Selon Dicky Kula Kakenge, membre de la coordination de la REC/Kasaï, qui confirme cette information, les interpellés ne sont pas responsables d'une quelconque instrumentalisation des étudiants de l'ISC-Tshikapa, et précise qu'ils sont privés de tous les moyens de communication par l'0PJ, sur instruction du DG .
"Le DG de l'ISC-Tshikapa a fait arrêter le président et son adjoint à la Police urbaine. Nos frères détenus sont arrêtés sous un faux prétexte qu'ils seraient les commanditaires de l'incendie du bureau administratif de l'ISC-Tshikapa. Le président Dieudonné et son adjoint ne sont pas coordonnateur de cette institution ni moins étudiants en son sein. Comment pouvaient-ils commanditer cet acte? Nous déplorons cette façon de faire les choses. Depuis 8 heures du vendredi, le DG a instruit les OPJ de leu ravir les téléphones, de l'argent et autres biens qu'ils possédaient", a affirmé Dicky Kula Kakenge.

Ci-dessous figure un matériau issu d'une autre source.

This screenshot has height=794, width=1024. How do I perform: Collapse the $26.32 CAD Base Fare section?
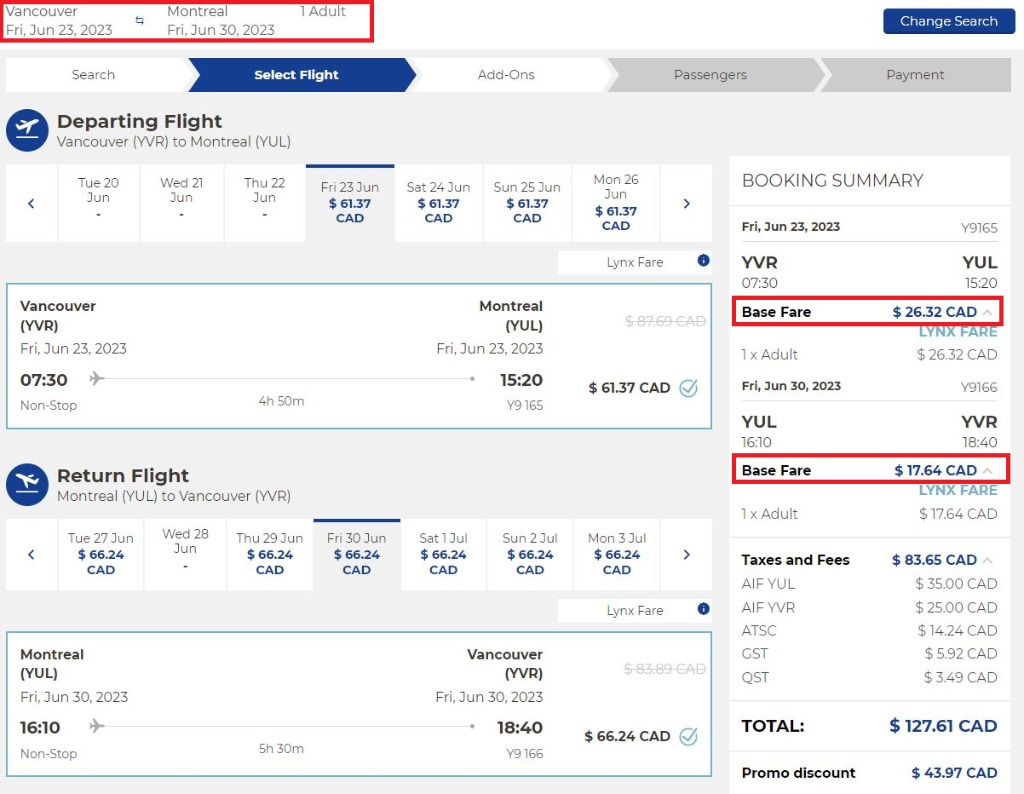tap(988, 312)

Par ailleurs, ce conseiller principal adjoint de la REC-Kasaï a, au nom de tous les étudiants du Kasaï, appelé les services de sécurité de libérer leurs représentants sans condition; car, ils ne sont ni de loin ni de près responsables de ces actes qui s'étaient produits à l'ISC-Tshikapa.

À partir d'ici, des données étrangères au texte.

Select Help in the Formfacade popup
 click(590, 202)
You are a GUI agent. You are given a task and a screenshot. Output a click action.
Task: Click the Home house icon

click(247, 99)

Retenez que le bureau administratif de l’Institut supérieur de commerce a été rendu en cendre par un feu allumé par les étudiants de cette institution de formation, qui se voyaient méprisés et privés de leur droit lié aux événements de fin de cycle académique.

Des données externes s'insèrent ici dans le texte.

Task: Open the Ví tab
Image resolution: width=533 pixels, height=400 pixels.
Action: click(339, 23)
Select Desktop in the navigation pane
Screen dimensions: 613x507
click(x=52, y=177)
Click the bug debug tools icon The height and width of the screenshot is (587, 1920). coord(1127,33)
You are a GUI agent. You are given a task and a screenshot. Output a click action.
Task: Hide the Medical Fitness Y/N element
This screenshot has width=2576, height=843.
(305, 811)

Animés d’une mauvaise mouche et voulant revendiquer ce qu’ils appellent droit, ces étudiants ont décidé d’agir par le mouvement de masse sous la colère. Ils mettent en feu le bureau administratif de leur établissement de formation, alors que les enquêtes sont en train d’être menées pour retrouver le vrai meneur des troubles et la cause principale du fait.